YOUR INSTRUCTIONS:
Answer these questions about the Detroit essay below, one per line:
1. What is the title of the essay collection being finished in Banglatown?
2. What do the neighbors call the cat named All Girl Metal Band?
3. What document does the bank teller examine?

TEXT SHOWN:
++++++++++
My name is Anne Elizabeth Moore. For 23 years I based my writing and reporting practice in Chicago — with extended stays in Seattle, Phnom Penh, Berlin, and Vienna, and shorter stays in Tbilisi, Leipzig, Catskill NY, and DC mixed in. (Some of my last seven years of research from these locales can be seen in my latest book Threadbare: Clothes, Sex, and Trafficking, a comics journalism report on connections between the global sex and garment trades and the anti-trafficking movement.) Now I write from Banglatown, a Detroit neighborhood with a healthy Bengali immigrant population, where I won a house in May. There—in between gardening sessions—I’m finishing an essay collection on misogyny, capitalism, and jokes called Body Horror. It will be out in March.
• • •
Someone (OK, it was me) has fed my cat Bengali food and now, when he smells it cooking, he meows out the window toward the neighbor’s house, running to me if I move or change positions or even glance up from my desk.
His name is Thurber, although the neighbors call him Turber. Some of them call him Herbert. He doesn’t care as long as he gets hand fed small bits of spicy chicken, little bits of curried chickpeas, a fried vegetable dumpling.
My other cat, All Girl Metal Band, does not care for Bengali cuisine. The neighbors call her Metal Van. Why not? To ten-year-olds, a van made of metal makes a lot more sense than a joke about a historically masculine western musical genre.
She didn't like most people until we moved here. Now she likes everyone.
Anne planted sunflower seeds in the backyard of her new home when she first moved in — now they are over 6 feet tall.
• • •
"You're so Detroit now," my friend George says to me at the Toronto Art Book Fair, where I am giving a brief talk on my latest book. "Can you ever imagine life without it?"
He’s teasing, mostly, since I have seen him twice in the six weeks since I moved to Detroit and neither time in Detroit. Still, I test it on the return trip. Do I feel like I am returning home when I board my flight? How about as I land? Am I Detroit? What is it, to be Detroit?
I don’t know if I can answer those questions yet. But more importantly, no: I can not imagine life without it.
Anne shows us the pumpkin plants in her backyard.
• • •
“Do you even like it here?” My bank teller asks me, examining my Illinois driver’s license. “After Chicago, isn’t it sort of like living on the farm?”
She means this as a metaphor, as if I have moved from the big city out to some quiet rural habitat with only a cow for a friend. She doesn’t know I had just been to the garden center, where I re-upped my strawberry starters, picked up some manure, and grabbed a new packet of spinach seeds. She doesn’t know that the night before I’d eaten my first meal comprised mostly of greens I had grown myself, topped with a salad dressing I’d concocted from homemade vinegar. She doesn’t know that before I unpacked a single box inside this house, I dropped several beans in the ground in my front yard, hoping an elaborate growth of vegetable-giving vines would curl up my porch, or that my neighbor side-eyed me then, and asked why I didn’t want pretty flowers in front of my new, pretty house. Later, this same neighbor found some beans from her country abandoned in my backyard, and shelled them into my hand, mostly conveying through gesture what I was to do with them. I planted some in my front yard, too, and now that the Bengali beans are coming in alongside the Kentucky ones, she couldn’t be more excited. “If your beans come in first, I will borrow them,” she says. Even the across-the-street neighbor, a man of some stature, has come by to express his enthusiasm for the front-yard bean-growing project.
“It is a little bit like that,” I tell the bank teller. “And that’s exactly what I like about it.”
++++++++++
DATASET CONTENT:
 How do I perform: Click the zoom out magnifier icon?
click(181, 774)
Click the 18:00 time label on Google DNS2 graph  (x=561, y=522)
++++++++++
COMPLETED TASK:
1. Body Horror
2. Metal Van
3. An Illinois driver's license